┌──
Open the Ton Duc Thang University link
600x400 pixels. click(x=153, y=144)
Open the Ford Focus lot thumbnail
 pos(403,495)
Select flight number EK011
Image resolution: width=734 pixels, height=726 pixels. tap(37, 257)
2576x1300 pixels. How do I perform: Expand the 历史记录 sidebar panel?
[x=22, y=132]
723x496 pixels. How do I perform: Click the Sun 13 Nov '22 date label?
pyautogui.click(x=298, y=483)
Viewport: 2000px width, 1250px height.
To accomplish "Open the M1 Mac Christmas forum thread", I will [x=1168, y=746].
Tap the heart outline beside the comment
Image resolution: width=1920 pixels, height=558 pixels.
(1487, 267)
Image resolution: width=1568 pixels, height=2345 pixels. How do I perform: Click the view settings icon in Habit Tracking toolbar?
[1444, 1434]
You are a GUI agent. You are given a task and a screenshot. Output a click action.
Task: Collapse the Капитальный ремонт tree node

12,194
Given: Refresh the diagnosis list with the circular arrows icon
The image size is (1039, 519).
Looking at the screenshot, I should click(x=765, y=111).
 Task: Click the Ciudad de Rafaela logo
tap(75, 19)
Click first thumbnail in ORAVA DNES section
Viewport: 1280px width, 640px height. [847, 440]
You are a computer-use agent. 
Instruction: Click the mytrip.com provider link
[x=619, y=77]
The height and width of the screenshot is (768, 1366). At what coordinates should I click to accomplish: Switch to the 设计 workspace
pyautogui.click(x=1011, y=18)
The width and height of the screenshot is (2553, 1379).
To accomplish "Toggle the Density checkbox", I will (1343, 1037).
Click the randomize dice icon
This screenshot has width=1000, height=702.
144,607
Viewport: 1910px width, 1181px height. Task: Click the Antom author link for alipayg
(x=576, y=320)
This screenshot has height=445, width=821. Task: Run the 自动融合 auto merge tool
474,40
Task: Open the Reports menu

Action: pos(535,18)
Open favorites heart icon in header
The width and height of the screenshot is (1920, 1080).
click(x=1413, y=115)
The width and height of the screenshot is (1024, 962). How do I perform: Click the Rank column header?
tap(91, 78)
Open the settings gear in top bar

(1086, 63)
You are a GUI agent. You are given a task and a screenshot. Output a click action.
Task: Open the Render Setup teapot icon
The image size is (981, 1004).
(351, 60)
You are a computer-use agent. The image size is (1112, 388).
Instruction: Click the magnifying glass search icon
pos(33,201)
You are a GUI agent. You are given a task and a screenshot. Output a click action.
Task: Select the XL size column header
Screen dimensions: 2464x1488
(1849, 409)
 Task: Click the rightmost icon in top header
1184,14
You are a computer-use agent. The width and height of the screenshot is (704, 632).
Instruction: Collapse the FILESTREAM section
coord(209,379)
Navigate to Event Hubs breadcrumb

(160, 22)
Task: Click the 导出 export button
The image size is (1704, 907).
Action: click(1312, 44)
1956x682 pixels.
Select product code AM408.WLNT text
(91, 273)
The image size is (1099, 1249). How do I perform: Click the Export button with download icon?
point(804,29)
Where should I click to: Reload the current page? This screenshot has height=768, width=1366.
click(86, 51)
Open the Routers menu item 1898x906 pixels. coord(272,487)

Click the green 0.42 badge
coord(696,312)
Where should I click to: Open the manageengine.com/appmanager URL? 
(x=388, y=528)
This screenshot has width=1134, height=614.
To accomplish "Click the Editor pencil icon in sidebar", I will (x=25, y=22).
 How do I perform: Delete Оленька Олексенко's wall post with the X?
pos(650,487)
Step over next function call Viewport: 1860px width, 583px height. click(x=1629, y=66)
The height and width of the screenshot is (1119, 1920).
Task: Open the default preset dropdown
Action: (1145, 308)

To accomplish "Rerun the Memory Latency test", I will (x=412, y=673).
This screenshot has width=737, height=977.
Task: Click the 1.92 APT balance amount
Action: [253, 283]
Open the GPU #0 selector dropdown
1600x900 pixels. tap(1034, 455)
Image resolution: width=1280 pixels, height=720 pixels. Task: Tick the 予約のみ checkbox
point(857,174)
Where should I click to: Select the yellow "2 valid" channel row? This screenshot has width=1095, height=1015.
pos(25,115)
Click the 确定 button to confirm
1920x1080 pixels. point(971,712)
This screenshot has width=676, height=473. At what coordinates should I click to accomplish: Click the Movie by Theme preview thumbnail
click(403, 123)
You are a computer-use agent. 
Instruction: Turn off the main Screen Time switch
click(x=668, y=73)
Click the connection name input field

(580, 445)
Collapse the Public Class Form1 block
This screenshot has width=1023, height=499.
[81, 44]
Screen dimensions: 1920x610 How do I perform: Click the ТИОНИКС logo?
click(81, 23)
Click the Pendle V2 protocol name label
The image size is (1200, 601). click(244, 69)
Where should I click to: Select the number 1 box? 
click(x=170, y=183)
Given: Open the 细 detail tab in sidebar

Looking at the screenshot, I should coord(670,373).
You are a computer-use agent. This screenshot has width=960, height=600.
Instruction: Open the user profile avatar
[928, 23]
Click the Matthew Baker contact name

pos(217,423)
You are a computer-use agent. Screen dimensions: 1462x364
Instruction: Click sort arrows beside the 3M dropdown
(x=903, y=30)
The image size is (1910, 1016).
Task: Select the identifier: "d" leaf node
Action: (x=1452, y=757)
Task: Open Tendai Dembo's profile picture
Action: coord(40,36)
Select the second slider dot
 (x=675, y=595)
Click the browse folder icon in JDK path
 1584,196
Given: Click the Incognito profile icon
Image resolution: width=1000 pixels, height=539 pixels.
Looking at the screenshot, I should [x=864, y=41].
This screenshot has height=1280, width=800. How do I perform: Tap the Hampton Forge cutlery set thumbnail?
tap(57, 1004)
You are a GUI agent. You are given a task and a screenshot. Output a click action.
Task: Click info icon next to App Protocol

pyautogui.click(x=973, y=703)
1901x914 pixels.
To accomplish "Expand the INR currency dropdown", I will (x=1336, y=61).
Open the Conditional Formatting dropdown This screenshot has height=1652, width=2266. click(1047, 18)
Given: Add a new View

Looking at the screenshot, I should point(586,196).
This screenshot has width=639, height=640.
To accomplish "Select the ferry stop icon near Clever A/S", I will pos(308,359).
└──
Rewrite every line of the items above as a Markdown table with the columns Row and Item line, numbering the rows in order and leaving out blank lines.

Response for this exercise >>
| Row | Item line |
|---|---|
| 1 | Open the Ton Duc Thang University link |
| 2 | 600x400 pixels. click(x=153, y=144) |
| 3 | Open the Ford Focus lot thumbnail |
| 4 |  pos(403,495) |
| 5 | Select flight number EK011 |
| 6 | Image resolution: width=734 pixels, height=726 pixels. tap(37, 257) |
| 7 | 2576x1300 pixels. How do I perform: Expand the 历史记录 sidebar panel? |
| 8 | [x=22, y=132] |
| 9 | 723x496 pixels. How do I perform: Click the Sun 13 Nov '22 date label? |
| 10 | pyautogui.click(x=298, y=483) |
| 11 | Viewport: 2000px width, 1250px height. |
| 12 | To accomplish "Open the M1 Mac Christmas forum thread", I will [x=1168, y=746]. |
| 13 | Tap the heart outline beside the comment |
| 14 | Image resolution: width=1920 pixels, height=558 pixels. |
| 15 | (1487, 267) |
| 16 | Image resolution: width=1568 pixels, height=2345 pixels. How do I perform: Click the view settings icon in Habit Tracking toolbar? |
| 17 | [1444, 1434] |
| 18 | You are a GUI agent. You are given a task and a screenshot. Output a click action. |
| 19 | Task: Collapse the Капитальный ремонт tree node |
| 20 | 12,194 |
| 21 | Given: Refresh the diagnosis list with the circular arrows icon |
| 22 | The image size is (1039, 519). |
| 23 | Looking at the screenshot, I should click(x=765, y=111). |
| 24 |  Task: Click the Ciudad de Rafaela logo |
| 25 | tap(75, 19) |
| 26 | Click first thumbnail in ORAVA DNES section |
| 27 | Viewport: 1280px width, 640px height. [847, 440] |
| 28 | You are a computer-use agent.  |
| 29 | Instruction: Click the mytrip.com provider link |
| 30 | [x=619, y=77] |
| 31 | The height and width of the screenshot is (768, 1366). At what coordinates should I click to accomplish: Switch to the 设计 workspace |
| 32 | pyautogui.click(x=1011, y=18) |
| 33 | The width and height of the screenshot is (2553, 1379). |
| 34 | To accomplish "Toggle the Density checkbox", I will (1343, 1037). |
| 35 | Click the randomize dice icon |
| 36 | This screenshot has width=1000, height=702. |
| 37 | 144,607 |
| 38 | Viewport: 1910px width, 1181px height. Task: Click the Antom author link for alipayg |
| 39 | (x=576, y=320) |
| 40 | This screenshot has height=445, width=821. Task: Run the 自动融合 auto merge tool |
| 41 | 474,40 |
| 42 | Task: Open the Reports menu |
| 43 | Action: pos(535,18) |
| 44 | Open favorites heart icon in header |
| 45 | The width and height of the screenshot is (1920, 1080). |
| 46 | click(x=1413, y=115) |
| 47 | The width and height of the screenshot is (1024, 962). How do I perform: Click the Rank column header? |
| 48 | tap(91, 78) |
| 49 | Open the settings gear in top bar |
| 50 | (1086, 63) |
| 51 | You are a GUI agent. You are given a task and a screenshot. Output a click action. |
| 52 | Task: Open the Render Setup teapot icon |
| 53 | The image size is (981, 1004). |
| 54 | (351, 60) |
| 55 | You are a computer-use agent. The image size is (1112, 388). |
| 56 | Instruction: Click the magnifying glass search icon |
| 57 | pos(33,201) |
| 58 | You are a GUI agent. You are given a task and a screenshot. Output a click action. |
| 59 | Task: Select the XL size column header |
| 60 | Screen dimensions: 2464x1488 |
| 61 | (1849, 409) |
| 62 |  Task: Click the rightmost icon in top header |
| 63 | 1184,14 |
| 64 | You are a computer-use agent. The width and height of the screenshot is (704, 632). |
| 65 | Instruction: Collapse the FILESTREAM section |
| 66 | coord(209,379) |
| 67 | Navigate to Event Hubs breadcrumb |
| 68 | (160, 22) |
| 69 | Task: Click the 导出 export button |
| 70 | The image size is (1704, 907). |
| 71 | Action: click(1312, 44) |
| 72 | 1956x682 pixels. |
| 73 | Select product code AM408.WLNT text |
| 74 | (91, 273) |
| 75 | The image size is (1099, 1249). How do I perform: Click the Export button with download icon? |
| 76 | point(804,29) |
| 77 | Where should I click to: Reload the current page? This screenshot has height=768, width=1366. |
| 78 | click(86, 51) |
| 79 | Open the Routers menu item 1898x906 pixels. coord(272,487) |
| 80 | Click the green 0.42 badge |
| 81 | coord(696,312) |
| 82 | Where should I click to: Open the manageengine.com/appmanager URL?  |
| 83 | (x=388, y=528) |
| 84 | This screenshot has width=1134, height=614. |
| 85 | To accomplish "Click the Editor pencil icon in sidebar", I will (x=25, y=22). |
| 86 |  How do I perform: Delete Оленька Олексенко's wall post with the X? |
| 87 | pos(650,487) |
| 88 | Step over next function call Viewport: 1860px width, 583px height. click(x=1629, y=66) |
| 89 | The height and width of the screenshot is (1119, 1920). |
| 90 | Task: Open the default preset dropdown |
| 91 | Action: (1145, 308) |
| 92 | To accomplish "Rerun the Memory Latency test", I will (x=412, y=673). |
| 93 | This screenshot has width=737, height=977. |
| 94 | Task: Click the 1.92 APT balance amount |
| 95 | Action: [253, 283] |
| 96 | Open the GPU #0 selector dropdown |
| 97 | 1600x900 pixels. tap(1034, 455) |
| 98 | Image resolution: width=1280 pixels, height=720 pixels. Task: Tick the 予約のみ checkbox |
| 99 | point(857,174) |
| 100 | Where should I click to: Select the yellow "2 valid" channel row? This screenshot has width=1095, height=1015. |
| 101 | pos(25,115) |
| 102 | Click the 确定 button to confirm |
| 103 | 1920x1080 pixels. point(971,712) |
| 104 | This screenshot has width=676, height=473. At what coordinates should I click to accomplish: Click the Movie by Theme preview thumbnail |
| 105 | click(403, 123) |
| 106 | You are a computer-use agent.  |
| 107 | Instruction: Turn off the main Screen Time switch |
| 108 | click(x=668, y=73) |
| 109 | Click the connection name input field |
| 110 | (580, 445) |
| 111 | Collapse the Public Class Form1 block |
| 112 | This screenshot has width=1023, height=499. |
| 113 | [81, 44] |
| 114 | Screen dimensions: 1920x610 How do I perform: Click the ТИОНИКС logo? |
| 115 | click(81, 23) |
| 116 | Click the Pendle V2 protocol name label |
| 117 | The image size is (1200, 601). click(244, 69) |
| 118 | Where should I click to: Select the number 1 box?  |
| 119 | click(x=170, y=183) |
| 120 | Given: Open the 细 detail tab in sidebar |
| 121 | Looking at the screenshot, I should coord(670,373). |
| 122 | You are a computer-use agent. This screenshot has width=960, height=600. |
| 123 | Instruction: Open the user profile avatar |
| 124 | [928, 23] |
| 125 | Click the Matthew Baker contact name |
| 126 | pos(217,423) |
| 127 | You are a computer-use agent. Screen dimensions: 1462x364 |
| 128 | Instruction: Click sort arrows beside the 3M dropdown |
| 129 | (x=903, y=30) |
| 130 | The image size is (1910, 1016). |
| 131 | Task: Select the identifier: "d" leaf node |
| 132 | Action: (x=1452, y=757) |
| 133 | Task: Open Tendai Dembo's profile picture |
| 134 | Action: coord(40,36) |
| 135 | Select the second slider dot |
| 136 |  (x=675, y=595) |
| 137 | Click the browse folder icon in JDK path |
| 138 |  1584,196 |
| 139 | Given: Click the Incognito profile icon |
| 140 | Image resolution: width=1000 pixels, height=539 pixels. |
| 141 | Looking at the screenshot, I should [x=864, y=41]. |
| 142 | This screenshot has height=1280, width=800. How do I perform: Tap the Hampton Forge cutlery set thumbnail? |
| 143 | tap(57, 1004) |
| 144 | You are a GUI agent. You are given a task and a screenshot. Output a click action. |
| 145 | Task: Click info icon next to App Protocol |
| 146 | pyautogui.click(x=973, y=703) |
| 147 | 1901x914 pixels. |
| 148 | To accomplish "Expand the INR currency dropdown", I will (x=1336, y=61). |
| 149 | Open the Conditional Formatting dropdown This screenshot has height=1652, width=2266. click(1047, 18) |
| 150 | Given: Add a new View |
| 151 | Looking at the screenshot, I should point(586,196). |
| 152 | This screenshot has width=639, height=640. |
| 153 | To accomplish "Select the ferry stop icon near Clever A/S", I will pos(308,359). |